[start MATERIAL FOR THIS EXERCISE]

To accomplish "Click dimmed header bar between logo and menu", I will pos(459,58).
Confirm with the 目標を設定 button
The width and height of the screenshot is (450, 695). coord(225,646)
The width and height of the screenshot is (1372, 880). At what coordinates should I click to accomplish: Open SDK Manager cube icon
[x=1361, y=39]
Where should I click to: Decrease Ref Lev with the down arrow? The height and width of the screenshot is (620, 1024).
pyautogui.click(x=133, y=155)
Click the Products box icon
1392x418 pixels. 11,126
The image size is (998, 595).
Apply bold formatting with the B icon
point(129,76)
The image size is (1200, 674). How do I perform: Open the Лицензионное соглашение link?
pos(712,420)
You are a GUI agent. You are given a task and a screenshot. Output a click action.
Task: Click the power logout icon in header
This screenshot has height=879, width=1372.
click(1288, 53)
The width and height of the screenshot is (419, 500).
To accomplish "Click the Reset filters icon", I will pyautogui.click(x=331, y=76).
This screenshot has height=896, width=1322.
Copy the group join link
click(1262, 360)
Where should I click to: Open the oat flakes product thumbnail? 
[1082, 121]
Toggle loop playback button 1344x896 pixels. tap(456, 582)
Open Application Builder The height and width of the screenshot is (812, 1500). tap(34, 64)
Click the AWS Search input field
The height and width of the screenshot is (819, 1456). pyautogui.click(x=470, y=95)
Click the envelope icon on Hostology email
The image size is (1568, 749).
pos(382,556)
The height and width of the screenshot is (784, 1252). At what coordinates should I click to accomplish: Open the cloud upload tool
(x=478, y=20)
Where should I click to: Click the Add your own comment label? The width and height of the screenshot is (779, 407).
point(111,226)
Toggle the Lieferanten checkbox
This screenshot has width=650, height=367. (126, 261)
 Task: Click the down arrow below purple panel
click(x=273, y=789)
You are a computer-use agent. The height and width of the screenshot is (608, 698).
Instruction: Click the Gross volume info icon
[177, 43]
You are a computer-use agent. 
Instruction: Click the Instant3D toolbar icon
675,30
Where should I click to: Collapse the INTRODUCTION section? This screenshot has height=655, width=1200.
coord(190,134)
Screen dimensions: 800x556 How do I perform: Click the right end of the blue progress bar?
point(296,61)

[end MATERIAL FOR THIS EXERCISE]

SHORT PROBLEM - Copy the lines above exactly as they appear, from the first to the last.

EXERCISE ANSWER -
To accomplish "Click dimmed header bar between logo and menu", I will pos(459,58).
Confirm with the 目標を設定 button
The width and height of the screenshot is (450, 695). coord(225,646)
The width and height of the screenshot is (1372, 880). At what coordinates should I click to accomplish: Open SDK Manager cube icon
[x=1361, y=39]
Where should I click to: Decrease Ref Lev with the down arrow? The height and width of the screenshot is (620, 1024).
pyautogui.click(x=133, y=155)
Click the Products box icon
1392x418 pixels. 11,126
The image size is (998, 595).
Apply bold formatting with the B icon
point(129,76)
The image size is (1200, 674). How do I perform: Open the Лицензионное соглашение link?
pos(712,420)
You are a GUI agent. You are given a task and a screenshot. Output a click action.
Task: Click the power logout icon in header
This screenshot has height=879, width=1372.
click(1288, 53)
The width and height of the screenshot is (419, 500).
To accomplish "Click the Reset filters icon", I will pyautogui.click(x=331, y=76).
This screenshot has height=896, width=1322.
Copy the group join link
click(1262, 360)
Where should I click to: Open the oat flakes product thumbnail? 
[1082, 121]
Toggle loop playback button 1344x896 pixels. tap(456, 582)
Open Application Builder The height and width of the screenshot is (812, 1500). tap(34, 64)
Click the AWS Search input field
The height and width of the screenshot is (819, 1456). pyautogui.click(x=470, y=95)
Click the envelope icon on Hostology email
The image size is (1568, 749).
pos(382,556)
The height and width of the screenshot is (784, 1252). At what coordinates should I click to accomplish: Open the cloud upload tool
(x=478, y=20)
Where should I click to: Click the Add your own comment label? The width and height of the screenshot is (779, 407).
point(111,226)
Toggle the Lieferanten checkbox
This screenshot has width=650, height=367. (126, 261)
 Task: Click the down arrow below purple panel
click(x=273, y=789)
You are a computer-use agent. The height and width of the screenshot is (608, 698).
Instruction: Click the Gross volume info icon
[177, 43]
You are a computer-use agent. 
Instruction: Click the Instant3D toolbar icon
675,30
Where should I click to: Collapse the INTRODUCTION section? This screenshot has height=655, width=1200.
coord(190,134)
Screen dimensions: 800x556 How do I perform: Click the right end of the blue progress bar?
point(296,61)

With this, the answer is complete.